此时莫晓璇已经坐飞机到了家,家里出这么大的事,她不可能有心思玩,买到后半夜的机票就飞了回来,一进门更是连衣服都来不及换就问到底是怎么回事儿。
莫水云抹着泪把事情经过说了一遍,莫晓璇气呼呼地说:“妈,你真是太笨了,那个时候就应该把我爸拽在身边啊!”
“我哪顾上他?我怎么会想到被人利用?”莫水云不耐烦地说:“现在说这些也晚了,你想想办法,千万不能让你爸跟我离婚!”
“妈,我当然知道,你让我慢慢想啊!”莫晓璇说。
“对了璇璇,你跟莫少进展如何了?”莫水云不忘问一句。
这段时间只顾着跟余辉疯呢,哪里见过莫少一面?她有些不自然地说:“莫少太忙了,没有时间恋爱,没有太大进展。先别说我了,殷权跟程一笙也别管,先度过这个危机再说!”
程一笙走进咖啡厅,被店员带到了包间里,她进门便看到公公坐在窗边,只是一晚没见,就好像老了五岁,显然这件事情令他很不好受。她觉得有些奇怪,难道更年轻的媛馨不合他胃口?
“一笙啊,坐!”殷建铭的眼睛有些闪躲,不太自然,刚刚发生了那件事,在晚辈面前多少有些不自在。
程一笙坐到他对面,笑着问:“爸爸找我有什么事?”
她面容坦荡,丝毫看不出心有龌龊的样子,只是这个模样,殷建铭就觉得她嫌疑小了很多。
殷建铭开口问她:“一笙,昨晚我和媛馨被人算计了,这件事,是不是殷权做的?”
程一笙意外地说:“怎么会是殷权呢?他要想这样做,不会等到今天。更何况我还怀疑昨晚有人算计殷权跟我呢,您的太太莫水云当着那么多人的面,说殷权跟媛馨开房了,我不相信,莫水云还信誓旦旦地让我去看,结果没想到……”
后面的她没说,因为她看到公公脸色已经黑到底了,也是的,让晚辈知道这些事情,的确挺没面子的。
程一笙转言道:“昨晚很多人都听到了,如果爸爸您不相信,问谁都行。哦对,孙太太当时还为我说话呢,您要是问她,肯定能了解的更加清楚。

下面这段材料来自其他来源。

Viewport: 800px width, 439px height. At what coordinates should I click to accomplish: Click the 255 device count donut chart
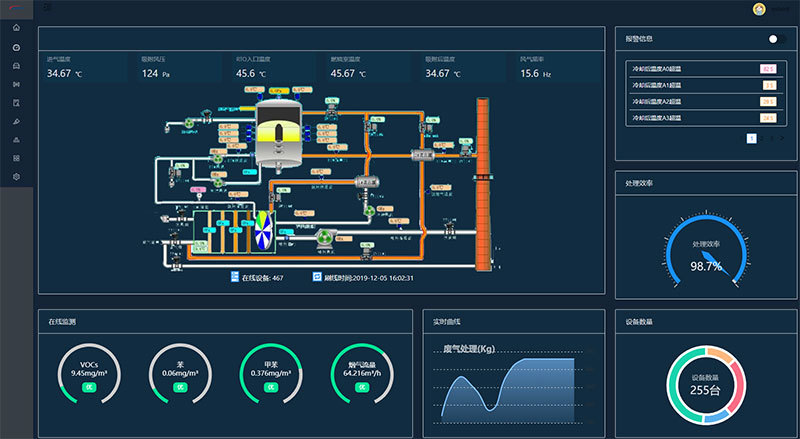(706, 385)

我正奇怪呢,她怎么就那么肯定媛馨跟殷权开房,结果出乎意料,是不是哪里弄错了?”
这就是明摆着说此事是莫水云策划的了。殷建铭心里也在想,如果她说的是真的,那么这件事真有可能是莫水云做的,只不过莫水云是怎么做成这件事的?如果莫水云想做,那肯定要有人配合,他很了解莫水云在这里除了媛馨,没有能够在这种场合帮上她的朋友。

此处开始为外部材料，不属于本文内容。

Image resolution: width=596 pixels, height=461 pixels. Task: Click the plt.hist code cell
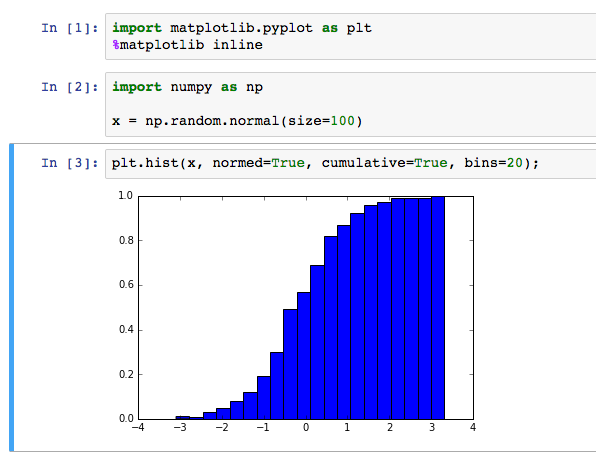(x=350, y=164)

程一笙适时地说:“这件事的关键还是媛馨,爸爸您应该再问问她!可能昨天事情突然,她有些话不方便说!”
殷建铭已经想到这一点了,事情的关键是媛馨,一定要再问她的。
程一笙的话都已经说完,她站起身说道:“爸,那我先回去上班了,您有事给我电话!”
“嗯,要多注意休息!”原本他是打算来质问她的,万没想到局势又发生了变化。
殷建铭并未问孙太太,而是打电话给昨晚自己稍熟悉的男人问情况,他知道说这种事挺为难,但是她要查清楚事实是怎样的。
“建铭啊,怎么还有心情给我打电话?没想到,呵呵……”
显然这位是昨天看笑话的其中一位,殷建铭脸色一黑,勉强隐忍着说:“咳,昨天的事情是我喝的那杯酒里有问题!”
“咦,我觉得奇怪,明明你太太拉着程一笙说殷权和媛馨在楼上开房,怎么最后成你跟媛馨了?”
这下不用问,答案已经出来了,殷建铭只觉得遍体生寒,莫非是水云打算拆散殷权与一笙,但是不知怎的,最后成了他跟媛馨在一起。他急迫地想知道事情真相,于是对朋友草草说道:“我也在查这件事,回头再联系,先这样吧!”
他匆匆挂了电话,马上给媛馨打了去,他确定昨晚媛馨没和他说实话,他厉声问:“你在哪儿?我要马上见你!”
媛馨其实还没到家,但是她意识到这是一个机会,她立刻说道:“我在家!”
“你等着,我现在过去!”殷建铭说着,拿起手机放下钱,匆匆离开。
媛馨立刻给程一笙打了过去,电话一通她就迫不及待地问:“刚才殷建铭给我打电话了,说有事问我,我该怎么答?”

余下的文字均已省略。